Work required »
Read the lines below. Copy out any that hold the string "list".

Data for the task »
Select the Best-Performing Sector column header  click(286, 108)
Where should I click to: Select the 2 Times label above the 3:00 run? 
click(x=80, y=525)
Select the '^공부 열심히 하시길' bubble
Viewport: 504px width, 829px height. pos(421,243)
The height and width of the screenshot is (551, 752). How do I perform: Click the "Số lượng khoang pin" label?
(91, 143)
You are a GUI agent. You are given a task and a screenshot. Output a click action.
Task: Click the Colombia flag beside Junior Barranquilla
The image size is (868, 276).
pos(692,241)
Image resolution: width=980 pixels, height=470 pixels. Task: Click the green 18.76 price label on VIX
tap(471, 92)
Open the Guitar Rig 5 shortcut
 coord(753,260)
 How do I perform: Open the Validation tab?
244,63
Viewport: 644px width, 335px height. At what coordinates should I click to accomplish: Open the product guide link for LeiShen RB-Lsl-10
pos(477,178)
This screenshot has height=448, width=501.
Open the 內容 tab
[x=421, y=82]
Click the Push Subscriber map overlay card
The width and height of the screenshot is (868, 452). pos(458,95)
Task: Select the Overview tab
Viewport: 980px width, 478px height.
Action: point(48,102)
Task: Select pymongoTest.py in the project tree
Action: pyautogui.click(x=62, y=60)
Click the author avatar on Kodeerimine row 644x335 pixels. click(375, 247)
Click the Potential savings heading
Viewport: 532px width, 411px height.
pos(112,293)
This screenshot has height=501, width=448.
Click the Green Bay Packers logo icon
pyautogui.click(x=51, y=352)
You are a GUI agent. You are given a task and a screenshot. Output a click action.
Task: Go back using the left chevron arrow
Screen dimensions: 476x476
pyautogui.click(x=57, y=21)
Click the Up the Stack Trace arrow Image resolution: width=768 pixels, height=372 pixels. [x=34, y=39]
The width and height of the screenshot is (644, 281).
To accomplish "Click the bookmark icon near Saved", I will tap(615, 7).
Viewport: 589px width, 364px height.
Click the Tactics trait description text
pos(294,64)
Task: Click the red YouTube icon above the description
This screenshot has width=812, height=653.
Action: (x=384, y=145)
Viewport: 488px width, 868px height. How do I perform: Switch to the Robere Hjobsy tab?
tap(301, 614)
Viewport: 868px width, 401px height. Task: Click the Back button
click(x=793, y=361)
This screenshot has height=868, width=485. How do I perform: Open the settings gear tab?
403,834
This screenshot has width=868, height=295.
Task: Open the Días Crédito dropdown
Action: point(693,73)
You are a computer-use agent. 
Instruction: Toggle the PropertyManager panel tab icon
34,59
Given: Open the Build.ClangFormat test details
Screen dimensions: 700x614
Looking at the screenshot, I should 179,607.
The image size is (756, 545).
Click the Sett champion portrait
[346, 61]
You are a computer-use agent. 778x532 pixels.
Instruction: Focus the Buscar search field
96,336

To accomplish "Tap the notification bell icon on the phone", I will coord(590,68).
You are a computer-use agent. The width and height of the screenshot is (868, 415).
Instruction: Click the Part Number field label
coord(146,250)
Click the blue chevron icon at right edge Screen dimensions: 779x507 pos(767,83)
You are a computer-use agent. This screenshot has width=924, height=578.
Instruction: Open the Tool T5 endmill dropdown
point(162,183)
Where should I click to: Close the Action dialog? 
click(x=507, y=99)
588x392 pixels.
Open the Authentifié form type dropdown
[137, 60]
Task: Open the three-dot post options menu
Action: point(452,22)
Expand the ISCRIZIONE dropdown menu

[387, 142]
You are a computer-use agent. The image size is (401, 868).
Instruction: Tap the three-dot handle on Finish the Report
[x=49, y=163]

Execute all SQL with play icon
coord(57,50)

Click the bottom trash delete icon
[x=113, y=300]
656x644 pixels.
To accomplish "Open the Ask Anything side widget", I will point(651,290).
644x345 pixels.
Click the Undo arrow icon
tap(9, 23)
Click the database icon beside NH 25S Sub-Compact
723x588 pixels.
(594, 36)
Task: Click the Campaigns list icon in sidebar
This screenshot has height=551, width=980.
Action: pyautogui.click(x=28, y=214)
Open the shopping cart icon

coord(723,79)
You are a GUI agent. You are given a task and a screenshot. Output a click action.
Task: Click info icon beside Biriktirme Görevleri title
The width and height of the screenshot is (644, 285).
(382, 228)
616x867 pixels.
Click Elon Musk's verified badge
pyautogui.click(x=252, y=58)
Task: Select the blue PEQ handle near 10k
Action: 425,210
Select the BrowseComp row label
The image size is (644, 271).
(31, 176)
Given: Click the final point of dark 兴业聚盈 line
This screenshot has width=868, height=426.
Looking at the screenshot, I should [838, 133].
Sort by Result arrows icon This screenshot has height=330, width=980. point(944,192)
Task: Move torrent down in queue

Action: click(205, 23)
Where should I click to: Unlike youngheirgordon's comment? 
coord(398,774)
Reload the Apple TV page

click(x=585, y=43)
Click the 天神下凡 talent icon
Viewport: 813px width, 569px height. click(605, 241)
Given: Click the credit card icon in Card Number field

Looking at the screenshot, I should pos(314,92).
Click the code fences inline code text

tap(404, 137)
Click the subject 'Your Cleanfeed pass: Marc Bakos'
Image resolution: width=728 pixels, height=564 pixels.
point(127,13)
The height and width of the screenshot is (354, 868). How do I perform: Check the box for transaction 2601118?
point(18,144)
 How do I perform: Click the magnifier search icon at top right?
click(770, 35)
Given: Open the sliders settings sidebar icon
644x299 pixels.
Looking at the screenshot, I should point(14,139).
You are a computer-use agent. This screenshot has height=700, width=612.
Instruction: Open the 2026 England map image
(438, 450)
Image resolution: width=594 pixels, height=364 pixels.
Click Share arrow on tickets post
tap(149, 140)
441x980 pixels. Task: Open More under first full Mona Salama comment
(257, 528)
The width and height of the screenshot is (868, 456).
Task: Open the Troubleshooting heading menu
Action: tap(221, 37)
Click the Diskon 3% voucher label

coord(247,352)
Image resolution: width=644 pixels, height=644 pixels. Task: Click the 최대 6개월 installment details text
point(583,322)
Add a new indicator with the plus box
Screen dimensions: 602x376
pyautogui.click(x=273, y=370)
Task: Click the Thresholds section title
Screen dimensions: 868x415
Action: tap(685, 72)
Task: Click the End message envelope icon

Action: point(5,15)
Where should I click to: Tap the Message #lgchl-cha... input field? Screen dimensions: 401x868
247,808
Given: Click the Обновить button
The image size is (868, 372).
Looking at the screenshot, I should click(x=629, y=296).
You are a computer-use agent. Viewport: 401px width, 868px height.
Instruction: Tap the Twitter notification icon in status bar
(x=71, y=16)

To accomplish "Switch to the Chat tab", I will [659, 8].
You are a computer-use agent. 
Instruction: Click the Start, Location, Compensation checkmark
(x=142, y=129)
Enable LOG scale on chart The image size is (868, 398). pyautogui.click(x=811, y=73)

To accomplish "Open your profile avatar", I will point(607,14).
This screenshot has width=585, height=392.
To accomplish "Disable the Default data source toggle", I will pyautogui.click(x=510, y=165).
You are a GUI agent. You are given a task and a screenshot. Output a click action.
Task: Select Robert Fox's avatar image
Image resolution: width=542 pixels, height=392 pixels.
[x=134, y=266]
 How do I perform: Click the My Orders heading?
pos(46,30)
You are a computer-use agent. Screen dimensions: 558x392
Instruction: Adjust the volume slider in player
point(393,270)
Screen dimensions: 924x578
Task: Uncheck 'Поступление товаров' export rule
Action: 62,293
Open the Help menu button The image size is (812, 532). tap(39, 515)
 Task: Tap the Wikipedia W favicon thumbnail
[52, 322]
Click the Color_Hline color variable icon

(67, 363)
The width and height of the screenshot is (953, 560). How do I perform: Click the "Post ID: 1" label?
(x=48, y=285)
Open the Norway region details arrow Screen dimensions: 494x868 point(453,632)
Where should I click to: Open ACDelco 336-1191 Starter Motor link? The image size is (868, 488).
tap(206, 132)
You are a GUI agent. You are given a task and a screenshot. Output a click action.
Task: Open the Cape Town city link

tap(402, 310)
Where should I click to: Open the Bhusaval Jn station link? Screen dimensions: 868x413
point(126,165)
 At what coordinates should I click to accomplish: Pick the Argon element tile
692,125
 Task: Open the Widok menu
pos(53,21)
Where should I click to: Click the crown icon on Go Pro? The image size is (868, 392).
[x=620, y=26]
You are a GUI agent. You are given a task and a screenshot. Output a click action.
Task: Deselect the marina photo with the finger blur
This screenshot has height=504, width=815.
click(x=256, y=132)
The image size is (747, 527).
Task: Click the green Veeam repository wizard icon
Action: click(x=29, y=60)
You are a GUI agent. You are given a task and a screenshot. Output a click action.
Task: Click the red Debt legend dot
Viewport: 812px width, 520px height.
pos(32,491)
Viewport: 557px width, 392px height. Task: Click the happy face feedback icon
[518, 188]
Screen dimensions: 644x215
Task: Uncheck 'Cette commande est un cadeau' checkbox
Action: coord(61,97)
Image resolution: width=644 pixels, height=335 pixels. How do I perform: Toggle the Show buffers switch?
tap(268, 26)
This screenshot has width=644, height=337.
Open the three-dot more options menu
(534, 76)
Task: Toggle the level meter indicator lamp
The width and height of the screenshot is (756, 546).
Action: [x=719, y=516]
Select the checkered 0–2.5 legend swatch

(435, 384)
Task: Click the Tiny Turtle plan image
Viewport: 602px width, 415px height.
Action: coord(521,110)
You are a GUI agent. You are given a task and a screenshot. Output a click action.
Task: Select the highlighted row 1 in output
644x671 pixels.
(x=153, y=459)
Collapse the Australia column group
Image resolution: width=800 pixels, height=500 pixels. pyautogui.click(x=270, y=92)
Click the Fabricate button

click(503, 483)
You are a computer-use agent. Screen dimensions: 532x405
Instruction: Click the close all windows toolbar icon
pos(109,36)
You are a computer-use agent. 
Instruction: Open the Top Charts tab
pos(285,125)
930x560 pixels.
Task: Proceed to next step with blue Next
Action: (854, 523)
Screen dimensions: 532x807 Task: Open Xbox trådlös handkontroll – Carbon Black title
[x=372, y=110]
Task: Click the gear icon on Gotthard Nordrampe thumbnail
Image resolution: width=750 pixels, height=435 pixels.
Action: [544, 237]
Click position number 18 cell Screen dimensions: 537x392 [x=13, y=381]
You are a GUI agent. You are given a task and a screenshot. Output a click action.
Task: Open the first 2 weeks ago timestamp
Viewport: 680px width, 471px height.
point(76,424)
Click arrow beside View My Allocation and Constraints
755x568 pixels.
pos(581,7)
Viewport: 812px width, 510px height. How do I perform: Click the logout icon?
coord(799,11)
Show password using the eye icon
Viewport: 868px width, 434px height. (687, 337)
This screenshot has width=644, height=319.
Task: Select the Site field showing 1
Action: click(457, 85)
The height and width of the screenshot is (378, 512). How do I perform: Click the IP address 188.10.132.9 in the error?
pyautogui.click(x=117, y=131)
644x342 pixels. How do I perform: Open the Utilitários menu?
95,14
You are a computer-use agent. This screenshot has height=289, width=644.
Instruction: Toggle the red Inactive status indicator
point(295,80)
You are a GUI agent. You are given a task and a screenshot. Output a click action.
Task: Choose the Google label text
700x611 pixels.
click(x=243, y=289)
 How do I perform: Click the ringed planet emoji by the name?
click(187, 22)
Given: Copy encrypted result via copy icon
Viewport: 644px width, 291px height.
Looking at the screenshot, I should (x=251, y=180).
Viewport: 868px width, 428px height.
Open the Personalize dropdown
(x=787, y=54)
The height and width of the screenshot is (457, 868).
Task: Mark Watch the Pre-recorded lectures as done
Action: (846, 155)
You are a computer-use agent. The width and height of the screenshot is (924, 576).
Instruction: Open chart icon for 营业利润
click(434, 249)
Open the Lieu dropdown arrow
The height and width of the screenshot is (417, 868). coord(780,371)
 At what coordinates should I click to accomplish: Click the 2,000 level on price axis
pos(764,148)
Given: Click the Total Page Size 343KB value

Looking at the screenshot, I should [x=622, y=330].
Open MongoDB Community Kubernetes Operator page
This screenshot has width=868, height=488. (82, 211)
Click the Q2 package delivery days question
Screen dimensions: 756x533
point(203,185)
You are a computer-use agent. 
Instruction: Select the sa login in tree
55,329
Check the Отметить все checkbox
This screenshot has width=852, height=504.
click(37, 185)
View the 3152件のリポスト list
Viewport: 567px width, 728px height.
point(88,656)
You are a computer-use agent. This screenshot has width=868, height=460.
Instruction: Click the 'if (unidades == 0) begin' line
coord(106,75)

Task result »
Task: Click the Campaigns list icon in sidebar
View the 3152件のリポスト list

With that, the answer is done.